Concerned that the “growth gap” in the EU market for radiofrequency identification (RFID) systems - 45% per annum vs. 60% in the global market - will weaken the role of information and communication technologies in promoting economic development, the European Commission (EC) is taking steps to develop a uniform RFID policy framework aimed at reducing barriers to universal RFID implementation. A series of expert workshops and public consultations by the EC in 2006 revealed that RFID is technologically and economically ready for widespread deployment in Europe, but certain legal and regulatory factors are holding it back. In order to address these issues, the EC proposes a new policy framework that will include privacy protection, spectrum harmonization, and establishment of effective technological standards.

Privacy

The protection of personal data in the EU is covered by the general Data Protection Directive 95/46/EC, which is applicable to all technologies, including RFID. This Directive defines the principles of data protection, and requires that they be implemented to ensure the security of personal data. Under this Directive, public authorities in EU Member States will have to ensure that RFID implementation complies with all pertinent privacy and data protection legislation.

Because RFID tags have the capacity to collect personal information that can be stored in third-party databases, the EC advocates applicationspecific guidelines to make sure that privacy protection is built into RFID systems before their widespread deployment. These guidelines would be developed by a core group of experts representing the parties involved in setting up RFID networks (business organizations, public administrations, and hospitals) and end-users of those networks (citizens, consumer groups, patients, and employees). All data security initiatives will be accordance with the multi-stakeholder approach set out in the EC’s Strategy for a Secure Information Society COM(2006) 251.

Spectrum Harmonization

Because the availability of adequate spectrum is essential for the growth of RFID, the EC recently decided to allocate more spectrum for it. In Commission Decision 2006/804/EC, the EC harmonized the conditions for the availability of RFID spectrum in the UHF band. Under this Decision, Member States must designate and make available spectrum for RFID in the 865-865.6 MHz, 865.6-867.6 MHz, and 867.6-868 MHz sub-bands by no later than the summer of 2007. This spectrum is to be allocated on a secondary basis, subject to specific power and channel spacing requirements.
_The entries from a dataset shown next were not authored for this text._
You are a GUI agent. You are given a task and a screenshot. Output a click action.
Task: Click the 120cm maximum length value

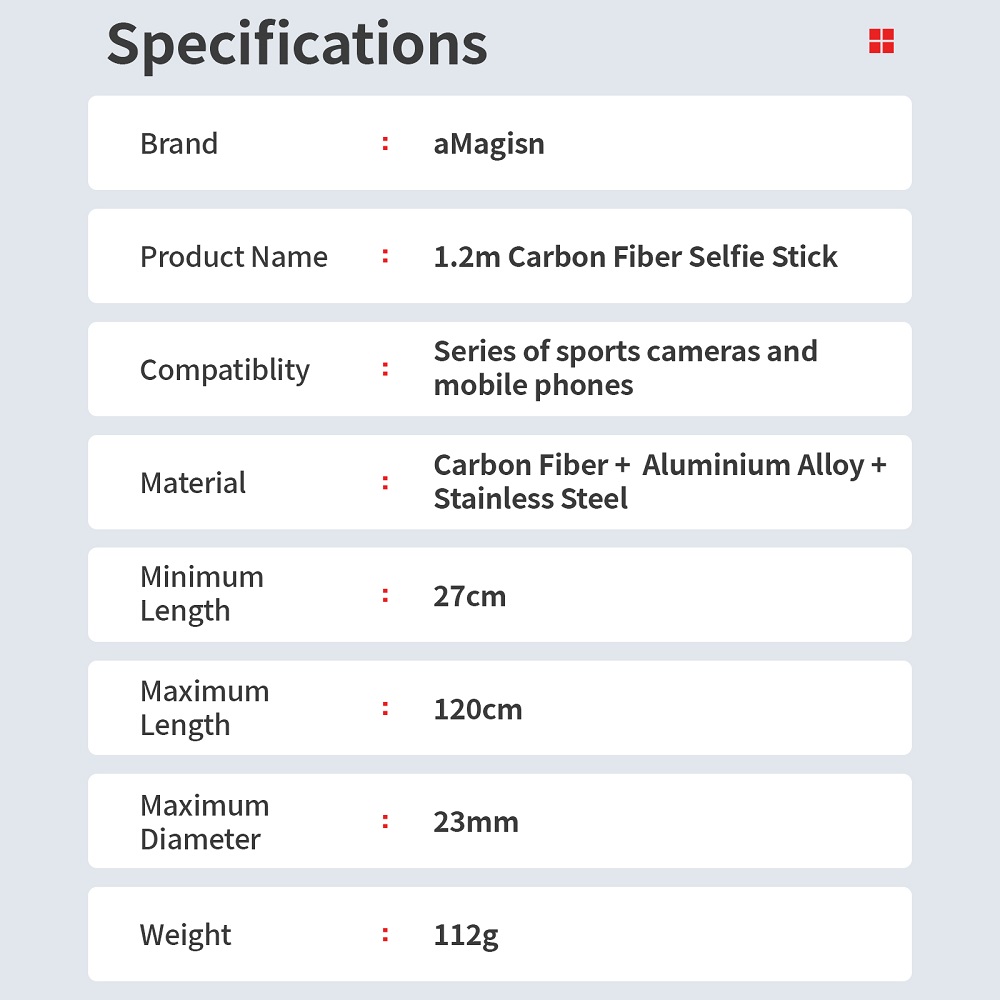tap(478, 709)
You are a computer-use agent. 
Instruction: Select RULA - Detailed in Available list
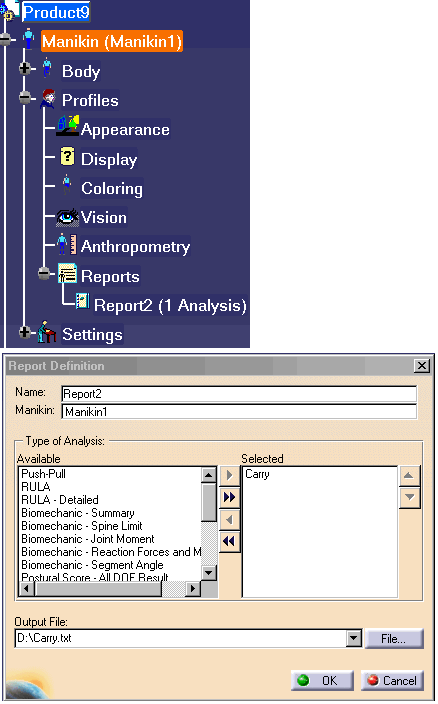click(60, 500)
There is a general consensus among the experts that participated in the 2006 workshops that this spectrum allocation will be adequate for RFID growth in the next three to ten years. The EC will, however, closely monitor the demand for UHF spectrum to determine if demand requires additional spectrum. If so, the EC intends to identify and implement more harmonized spectrum for RFID.

Standardization

In order to speed the interoperability of RFID systems and encourage rapid development of RFID products and services, the EC recommends streamlined adoption of international standards (particularly the International Organization for Standardization’s ISO-18000 RFID tag standard) and the harmonization of regional standards. To this end, the EC is encouraging European standardization bodies to cooperate with relevant industry consortia to ensure that: (a) the adopted standards meet European requirements concerning privacy, security, and licensing; (b) standardization gaps are identified; and (c) a framework for the development of future RFID standards is implemented.

The proposed activities on standardization will include international dialog between the EC and its counterparts in the U.S., China, Korea, and Japan. These discussions will focus on the need for cooperation on standards for certain application sectors, including security of containers, counterfeiting, air transport, and pharmaceutical goods.